小さなお子様も水ぼうそうや単純疱疹に罹りやすいですし、体の免疫力が低下すると帯状疱疹などの病気に罹ることもあります。
ヘルペスウイルスが原因の病気が疑われる場合は、皮膚科や内科を受診して診察を受けて下さい。
皮膚科や内科の医師は、病気が診断されるとバルトレックスを処方してくれます。

バルトレックスはバラシクロビルが主成分になっている抗ウイルス剤です。
一回に一錠を一日に2、3回程度服用をすることで、ウイルスの増殖を抑え、有効成分のバラシクロビルの働きで、痒みや痛みを緩和する働きがあります。
バルトレックスの飲み方は、一日に決められた分量をたっぷりの水で服用すると良いでしょう。

比較的副作用が少なく、安全性の高い医薬品ですが、人によっては下痢や軟便、胃腸障害、頭痛や眠気などの症状が見られる場合があります。
気になる症状が見られる場合は、医師に相談して下さい。
妊娠中や授乳中の人は普段よりも体がデリケートになっているため、念のために服用をしないほうが良いでしょう。
バルトレックスは飲み合わせが悪い医薬品があるので、持病があり薬を服用している人は、必ず医師に伝えて下さい。

単純疱疹や口唇ヘルペス、帯状疱疹などの病気の種類によって、服用する回数が違ってくるので、必ず決められた分量を守ることが大事です。
バルトレックスは優れた効果のある医薬品なので、5日ぐらい続けていると皮膚や粘膜の状態が良くなってきます。

ヘルペスウイルスは体内に潜伏をしているので、体の免疫力が低下している時は再発しやすいです。
医療機関ではバルトレックスの効果や、副作用をきちんと説明してくれるので安心して服用ができます。
バルトレックスは先発医薬品なので、お値段はやや高めです。

バルトレックスの副作用と使用できない人

ヘルペスの治療薬として使われるバルトレックス。
その有効成分バラシクロビルは、肝臓でアシクロビルに変換された後、血流にのって全身に運ばれます。
やがて効果を失ったアシクロビルは腎臓に運ばれ、尿と一緒に排出されます。
この過程で様々な副作用が生じることがあります。

まずバルトレックスの副作用としてよく見られるのが、下痢・吐き気などの胃腸症状、発疹などの皮膚症状、めまい、眠気、頭痛などです。
特に胃腸症状は、飲み方が間違っていると現れやすいです。医師に指示された飲み方を守ることが大切です。

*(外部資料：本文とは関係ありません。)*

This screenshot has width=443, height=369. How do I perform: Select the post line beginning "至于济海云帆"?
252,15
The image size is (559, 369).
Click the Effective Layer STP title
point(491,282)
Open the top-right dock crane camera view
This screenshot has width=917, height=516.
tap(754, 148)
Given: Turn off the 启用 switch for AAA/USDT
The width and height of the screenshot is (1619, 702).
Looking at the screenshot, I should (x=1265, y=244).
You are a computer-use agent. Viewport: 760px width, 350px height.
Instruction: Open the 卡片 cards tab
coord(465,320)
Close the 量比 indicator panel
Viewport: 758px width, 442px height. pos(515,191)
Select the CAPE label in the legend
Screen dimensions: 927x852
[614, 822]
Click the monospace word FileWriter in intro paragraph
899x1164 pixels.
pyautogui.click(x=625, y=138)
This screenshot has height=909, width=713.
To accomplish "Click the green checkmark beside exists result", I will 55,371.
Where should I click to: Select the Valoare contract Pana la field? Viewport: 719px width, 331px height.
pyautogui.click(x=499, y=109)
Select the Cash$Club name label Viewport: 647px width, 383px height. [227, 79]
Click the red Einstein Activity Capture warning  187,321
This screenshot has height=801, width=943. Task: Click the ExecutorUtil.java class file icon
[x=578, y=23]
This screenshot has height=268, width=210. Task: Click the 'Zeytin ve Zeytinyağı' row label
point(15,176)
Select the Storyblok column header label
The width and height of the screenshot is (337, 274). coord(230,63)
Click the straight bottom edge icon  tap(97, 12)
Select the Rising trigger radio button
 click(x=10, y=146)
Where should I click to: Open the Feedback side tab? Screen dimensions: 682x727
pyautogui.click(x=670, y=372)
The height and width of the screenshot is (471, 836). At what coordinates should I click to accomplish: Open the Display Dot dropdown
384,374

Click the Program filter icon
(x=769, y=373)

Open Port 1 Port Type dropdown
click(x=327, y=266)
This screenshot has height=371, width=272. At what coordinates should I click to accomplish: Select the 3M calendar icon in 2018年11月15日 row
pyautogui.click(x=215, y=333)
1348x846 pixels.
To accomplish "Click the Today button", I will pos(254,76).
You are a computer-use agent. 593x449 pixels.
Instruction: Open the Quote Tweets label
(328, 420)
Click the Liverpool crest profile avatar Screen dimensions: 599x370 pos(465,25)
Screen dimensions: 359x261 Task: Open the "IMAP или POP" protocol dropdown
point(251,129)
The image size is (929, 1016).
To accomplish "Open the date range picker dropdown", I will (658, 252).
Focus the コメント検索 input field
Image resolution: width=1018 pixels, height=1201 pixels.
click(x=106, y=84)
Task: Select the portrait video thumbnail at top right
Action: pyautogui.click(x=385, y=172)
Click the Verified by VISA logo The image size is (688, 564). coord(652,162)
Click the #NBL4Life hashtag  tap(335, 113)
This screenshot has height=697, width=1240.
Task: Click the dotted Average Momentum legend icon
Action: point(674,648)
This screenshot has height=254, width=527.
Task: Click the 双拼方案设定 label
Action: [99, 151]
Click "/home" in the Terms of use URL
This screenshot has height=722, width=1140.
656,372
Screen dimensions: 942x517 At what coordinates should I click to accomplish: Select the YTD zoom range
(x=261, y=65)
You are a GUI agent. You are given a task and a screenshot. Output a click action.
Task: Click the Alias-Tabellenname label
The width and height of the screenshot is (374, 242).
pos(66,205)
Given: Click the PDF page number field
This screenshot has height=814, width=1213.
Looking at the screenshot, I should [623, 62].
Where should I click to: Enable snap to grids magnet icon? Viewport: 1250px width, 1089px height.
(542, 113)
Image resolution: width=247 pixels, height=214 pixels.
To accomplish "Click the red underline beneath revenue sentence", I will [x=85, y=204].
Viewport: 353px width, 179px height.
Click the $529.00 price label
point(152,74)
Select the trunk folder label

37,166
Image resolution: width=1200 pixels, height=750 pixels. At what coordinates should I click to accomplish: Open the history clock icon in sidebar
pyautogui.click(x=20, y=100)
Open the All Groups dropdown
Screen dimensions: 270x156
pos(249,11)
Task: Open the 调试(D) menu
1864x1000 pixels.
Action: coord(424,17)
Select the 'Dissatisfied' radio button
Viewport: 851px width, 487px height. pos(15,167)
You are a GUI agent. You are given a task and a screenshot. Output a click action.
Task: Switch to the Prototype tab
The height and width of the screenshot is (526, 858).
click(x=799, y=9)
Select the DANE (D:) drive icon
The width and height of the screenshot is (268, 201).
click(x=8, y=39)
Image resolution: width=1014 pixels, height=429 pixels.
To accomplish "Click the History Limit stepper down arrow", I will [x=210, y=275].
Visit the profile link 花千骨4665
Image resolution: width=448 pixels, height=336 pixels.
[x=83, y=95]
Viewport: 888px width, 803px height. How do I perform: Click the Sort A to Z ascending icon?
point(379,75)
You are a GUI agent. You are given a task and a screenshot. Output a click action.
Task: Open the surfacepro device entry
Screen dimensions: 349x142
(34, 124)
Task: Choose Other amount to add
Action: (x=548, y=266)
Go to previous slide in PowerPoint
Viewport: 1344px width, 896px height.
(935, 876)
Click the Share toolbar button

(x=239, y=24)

ただし発疹が全身に見られる、顔や身体が腫れる、息苦しいなどの症状が現れた場合は、薬が体に合わず、アナフィラキシーショックを起こしている恐れがあります。
この場合はすぐに服用を中止し、医師に相談するようにしましょう。

またバルトレックスを服用する際、注意したいのが肝臓・腎臓の機能が低下している場合です。
バラシクロビルは肝臓で変換され、最終的に腎臓を通って体外に排出されます。
その過程で、肝臓や腎臓には強い負荷がかかります。
もともと肝臓や腎臓が弱い方の場合、強い負荷がかかることで肝機能障害、腎機能障害を引き起こす恐れがあります。
もし茶色い尿や白目が黄色くなる場合は肝機能障害、尿が少ない場合やむくみがある場合は腎機能障害が疑われるため、注意が必要です。

高齢者の場合加齢とともに肝機能・腎機能が低下してくるため、特に注意が必要です。
また高齢者の場合、薬が全身に回る過程で、精神神経症状が現れることがあります。
そのため高齢者の場合は、特に服用に注意が必要になります。

また副作用は薬の飲み合わせによっても生じます。
痛風に使われるプロベネシドと胃の薬のシメチジンは、アシクロビルの分泌量を低下させてしまいます。
免疫抑制薬のモフェチルと喘息薬のテオフィリンは互いの薬の効果を強めてしまう恐れがあります。
なのでこれらの薬を服用している場合は、事前に医師に相談しましょう。